Prosperos plan for revenge is to make his three enemies go insane with guilt for their betrayal of him and the suffering they caused. This plan becomes exceptionally evident once Ariel, in the guise of a Harpy, begins to weave a spell around Antonio, Alonso, and Sebastian. She tells them that that they are being punished because, “you three/ From Milan did supplant good Prospero/ Exposed unto the sea? (3.3.87-89). “For this betrayal they will suffer, bring perdition, worse than any death/ . . . /Upon your head- is nothing but hearts sorrow” (3.3.95-100). Gonzolo, the rare moral man, watching the whole ordeal comments, “All three of them are desperate. Their great guilt, / Like poison given to work a great time after, / Now gins to bite the spirits??(3.3.127-129). It is thus the regret and guilt these men feel for the acts they committed against Prospero that cause them to go insane”. Watching this exchange, Prospero is pleased, and remarks “and these mine enemies are all knit up/ In their distractions. They are now in my power/ And in these fits ??(3.3.109-111)”. Here again, Prospero’s scheme for revenge is evident. From the beginning of the play, Prosepero has had a master plan for his vengeance- to make his enemies go mad with remorse and shame. However, right when Prospero’s plans come to full bloom, he finds himself of a different mind from when he began his revenge. Hearing how Gonzolo is moved by their sadness, Prospero states:
“Though with their high wrongs I am struck to the
quick
Yet with my nobler reason against my fury
Do I take part. The rarer action is
In virtue than in vengeance. . .
My charms, I’ll break, their senses I’ll restore.” (5.1.32-36)

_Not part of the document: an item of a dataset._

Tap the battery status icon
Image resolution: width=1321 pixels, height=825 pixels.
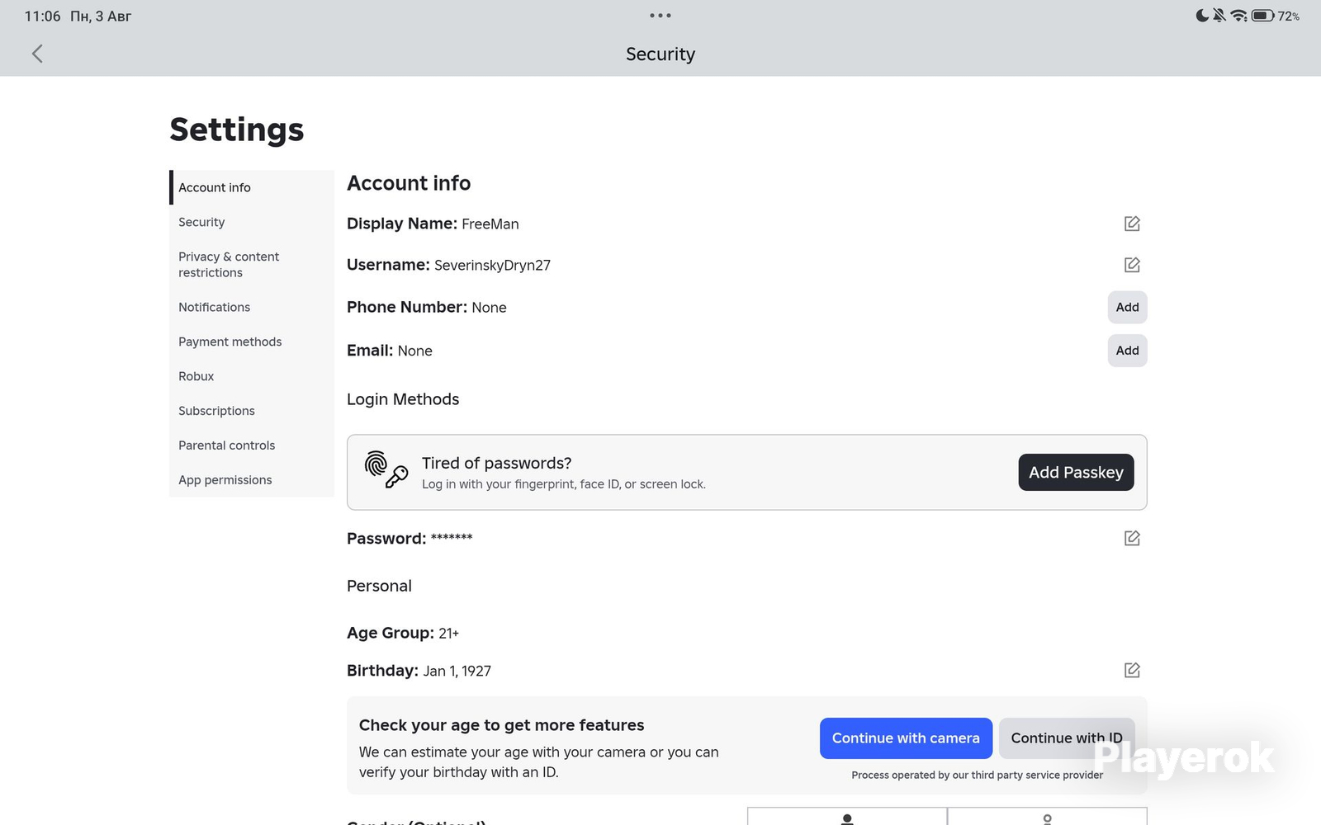coord(1262,16)
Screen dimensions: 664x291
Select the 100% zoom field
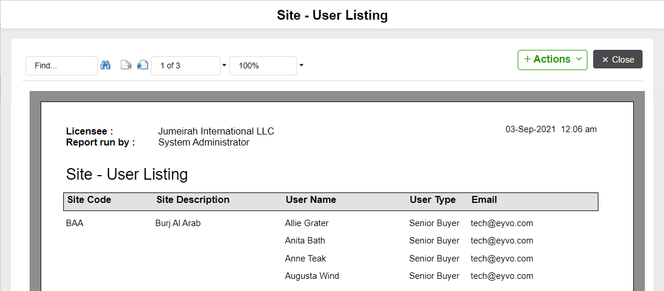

Here, it is evident that Prospero has changed his mind about his plan for vengeance. He realizes that his passion and fury were urging him towards revenge. He decides that it is not worth the loss of his noble traits and honor in order satisfy this desire. Prospero realizes that what he in fact seeks is not revenge, but reconciliation, which is only attainable through forgiveness. This is why Prospero says to the three men, “I do forgive thee? (5.1.98).” This path to reconciliation does not work with all of them, but it does works with Alonso, for he replies to Prospero, saying, “I do entreat/ thou pardon me my wrongs” (5.1.130-131).” Thus, in the end, Prospero gives up on his revenge because he decides it is not what he is really looking for, instead he is seeking some sort of reconciliation.
So what does all this verbiage on revenge and forgiveness boil down to? Prospero’s actions are ones everyone has at some point envisioned in one form or another. The thought of that vengeance often feels so much better than the thought of exchanging the both banal and empty I’m sorry and I forgive you that are often the conclusion of such situations
In this play, we see Prospero begin down one path- revenge- and then switch to the other- reconciliation. However, his final efforts towards forgiveness end up in two places. With Alonso, Prospero ends up reconciled. The words are on the page, but the why of the exchange is left ambiguous. But why does anyone choose reconciliation over revenge, forgiveness over grudges? Do they reconcile for their own closure? To maintain their dignity and honor? Or is it as simple as this: they are unwilling to give up on the parts of their friendship that used to be so important, that held them so close.
However, the flip side of this story is the final dynamic left between Prospero and Antonio. Antonio, in the end, refuses to say anything at all to Prospero. The play ends, and we are left wondering what is going on in Antonio’s head. Is he just such a hate-filled man that cannot bear the thought of apologizing? Does he feel Prospero’s revenge was so harsh as to be unforgivable? Does he not really care to put the effort into the relationship that mending it would entail? Whatever his reason’s, we deeply feel the void of Antonio’s silence. The void created when someone reaches out a hand, and you turn away.